Goals ▸
1. Rewrite the paragraph in the hall tree article that begins "My particular piece of furniture" as a short bulleted list that keeps its main facts.
2. From the hall tree article, duplicate word for word the part that opens with the words containing "An example of" and closes with "in the home.".
----- Provided passage -----
By Melinda L. Wilson
Certified Appraiser and Consultant

Antique Hall Trees

In the Victorian era closets were not built into homes as a matter of course as they are today. The result was that many pieces of furniture, useful then but obsolete now, came into being of necessity, and then, because they were in plain view at all times, were worked into lovely pieces of furniture that served its purpose and added to the decor of the home.

An example of this I've spoken of before. In the days of the Pioneers, if a table was needed, the farmer went out, cut a tree and built a table. This table was used for dressing the game he killed that day, for sewing by the fire, for children to sit and work their lessons, for preparing the meal of the day and whatever else was needed. The table was practical and functional. Beauty, as this time, was not necessarily added into the equation due to the fact that there was generally only one room in the home.

The hall tree in my foyer is a good example of beauty, and utilitarian purposes. Eight coats could be hung from the protruding knobs that encircle the mirror. The lady of the house could view herself in the mirror before leaving the front door, where it stood. Umbrellas could be deposited in the two receptacles on either side of the tabletop in the center of the stand and there were basins at the bottom of the structure to catch the drip from the umbrellas. The basins were usually made of iron, as are these, and were painted with gilt. Arms protruded in a semi-circle from either side of the mirror to keep the umbrellas from falling over.

The table portion, just below the mirror could be of wood or, as the one pictured, marble. Usually the calling card tray was placed here for visitors to leave visible printed proof of their intentions to visit. Also, any mail that arrived was placed here to be seen immediately upon arrival into the home. Every purpose that the piece of furniture served was centered around its placement in the front hall, right beside the door. Everything you needed or wanted, coming or going, was right here, even to the little drawer under the marble topped surface that served as a table. Here, loose change, gloves and small purses could be stored. In some less grand hall tree stands, there was even a box that opened from the top in place of a table surface and here one could throw galoshes or overshoes.

At the base of the hall stand there is a shelf between the two receptacles for umbrella drippings. Here one put anything one wished, sometimes books and sometimes pretty pieces of statuary.

My particular piece of furniture is made of walnut, with all solid wood except veneer at the base, where the wood wraps around. The marble is brown and is beveled. The reason for noting the brown marble is because those are the most desirable pieces to collectors today and it helps date the stand. Brown marble was in vogue from about 1860 until about 1880, when white marble replaced it in popularity. My hall tree was made approximately in 1865, and is a fine specimen of how beauty and usefulness can be combined in one piece of furniture that remains desirable to own forever.
----- Recorded data -----
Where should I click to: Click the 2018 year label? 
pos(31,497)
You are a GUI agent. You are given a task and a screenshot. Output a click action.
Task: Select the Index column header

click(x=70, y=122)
-----
----- Recorded data -----
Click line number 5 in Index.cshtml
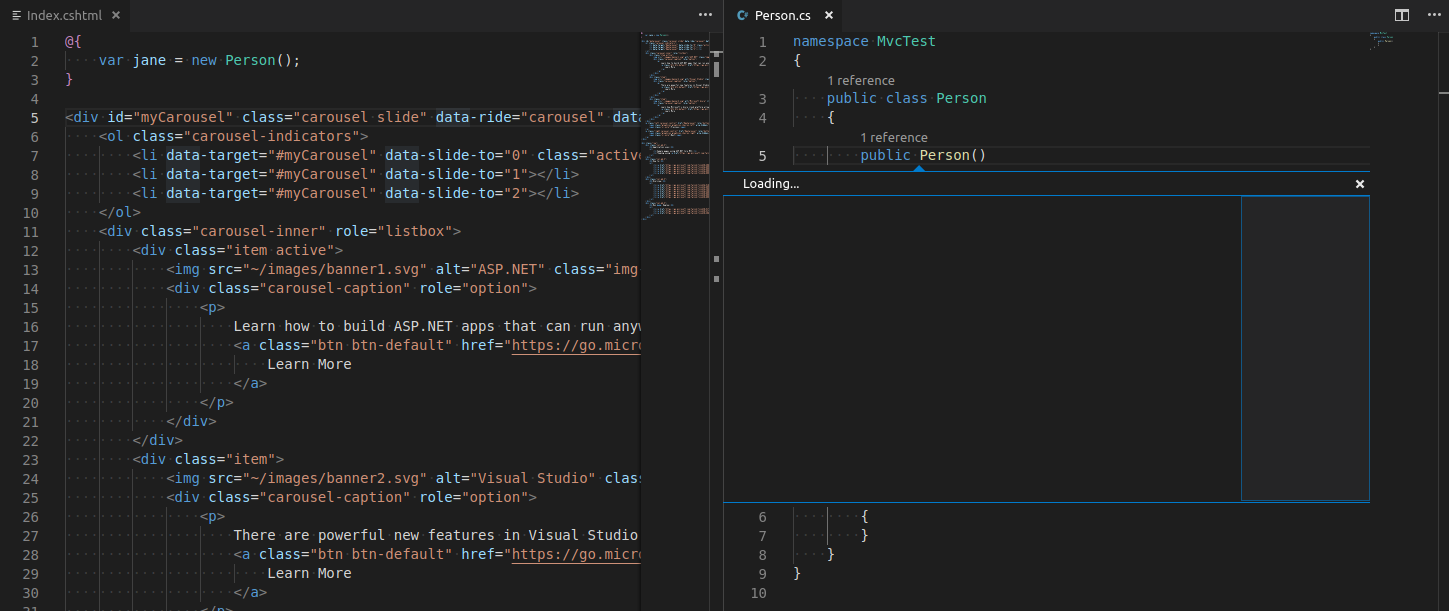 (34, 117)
-----
The solutions ▸
1.
- The author's hall tree is made of walnut. It is solid wood except for veneer at the base, where the wood wraps around.
- Its marble is brown and beveled.
- Pieces with brown marble are the most desirable to collectors today, and the marble helps date the stand.
- Brown marble was in vogue from about 1860 until about 1880, when white marble replaced it in popularity.
- This hall tree was made around 1865. It shows how beauty and usefulness can be combined in one piece that remains desirable to own.

2.
An example of this I've spoken of before. In the days of the Pioneers, if a table was needed, the farmer went out, cut a tree and built a table. This table was used for dressing the game he killed that day, for sewing by the fire, for children to sit and work their lessons, for preparing the meal of the day and whatever else was needed. The table was practical and functional. Beauty, as this time, was not necessarily added into the equation due to the fact that there was generally only one room in the home.